━━━ Input material ━━━

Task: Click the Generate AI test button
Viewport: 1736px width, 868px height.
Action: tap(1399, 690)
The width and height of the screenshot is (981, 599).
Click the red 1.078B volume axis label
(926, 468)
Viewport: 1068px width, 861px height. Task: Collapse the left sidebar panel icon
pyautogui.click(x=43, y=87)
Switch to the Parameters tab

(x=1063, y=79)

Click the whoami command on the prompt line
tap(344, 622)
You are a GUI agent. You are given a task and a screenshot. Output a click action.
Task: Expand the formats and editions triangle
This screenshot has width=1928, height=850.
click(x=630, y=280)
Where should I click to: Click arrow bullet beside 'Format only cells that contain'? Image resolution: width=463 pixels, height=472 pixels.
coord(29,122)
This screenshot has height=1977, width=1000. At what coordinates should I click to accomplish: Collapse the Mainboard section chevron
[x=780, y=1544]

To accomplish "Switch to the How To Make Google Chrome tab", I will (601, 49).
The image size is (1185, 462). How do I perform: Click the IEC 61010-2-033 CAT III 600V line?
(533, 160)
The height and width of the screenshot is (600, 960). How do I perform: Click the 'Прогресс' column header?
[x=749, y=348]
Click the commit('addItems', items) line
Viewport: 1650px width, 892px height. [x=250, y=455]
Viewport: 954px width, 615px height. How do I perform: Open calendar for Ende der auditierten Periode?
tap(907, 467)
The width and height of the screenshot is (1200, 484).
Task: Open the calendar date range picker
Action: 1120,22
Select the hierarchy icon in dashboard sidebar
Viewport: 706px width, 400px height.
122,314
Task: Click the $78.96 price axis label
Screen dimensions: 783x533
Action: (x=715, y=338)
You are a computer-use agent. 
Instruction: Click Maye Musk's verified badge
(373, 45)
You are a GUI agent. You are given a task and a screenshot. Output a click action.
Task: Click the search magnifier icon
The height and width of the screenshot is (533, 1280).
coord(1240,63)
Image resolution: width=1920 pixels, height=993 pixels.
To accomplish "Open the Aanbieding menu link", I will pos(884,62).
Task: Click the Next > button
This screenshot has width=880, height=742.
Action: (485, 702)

━━━

| What the task asks |
Say each line again exactly as it appears above.

| Exercise solution |
Task: Click the Generate AI test button
Viewport: 1736px width, 868px height.
Action: tap(1399, 690)
The width and height of the screenshot is (981, 599).
Click the red 1.078B volume axis label
(926, 468)
Viewport: 1068px width, 861px height. Task: Collapse the left sidebar panel icon
pyautogui.click(x=43, y=87)
Switch to the Parameters tab

(x=1063, y=79)

Click the whoami command on the prompt line
tap(344, 622)
You are a GUI agent. You are given a task and a screenshot. Output a click action.
Task: Expand the formats and editions triangle
This screenshot has width=1928, height=850.
click(x=630, y=280)
Where should I click to: Click arrow bullet beside 'Format only cells that contain'? Image resolution: width=463 pixels, height=472 pixels.
coord(29,122)
This screenshot has height=1977, width=1000. At what coordinates should I click to accomplish: Collapse the Mainboard section chevron
[x=780, y=1544]

To accomplish "Switch to the How To Make Google Chrome tab", I will (601, 49).
The image size is (1185, 462). How do I perform: Click the IEC 61010-2-033 CAT III 600V line?
(533, 160)
The height and width of the screenshot is (600, 960). How do I perform: Click the 'Прогресс' column header?
[x=749, y=348]
Click the commit('addItems', items) line
Viewport: 1650px width, 892px height. [x=250, y=455]
Viewport: 954px width, 615px height. How do I perform: Open calendar for Ende der auditierten Periode?
tap(907, 467)
The width and height of the screenshot is (1200, 484).
Task: Open the calendar date range picker
Action: 1120,22
Select the hierarchy icon in dashboard sidebar
Viewport: 706px width, 400px height.
122,314
Task: Click the $78.96 price axis label
Screen dimensions: 783x533
Action: (x=715, y=338)
You are a computer-use agent. 
Instruction: Click Maye Musk's verified badge
(373, 45)
You are a GUI agent. You are given a task and a screenshot. Output a click action.
Task: Click the search magnifier icon
The height and width of the screenshot is (533, 1280).
coord(1240,63)
Image resolution: width=1920 pixels, height=993 pixels.
To accomplish "Open the Aanbieding menu link", I will pos(884,62).
Task: Click the Next > button
This screenshot has width=880, height=742.
Action: (485, 702)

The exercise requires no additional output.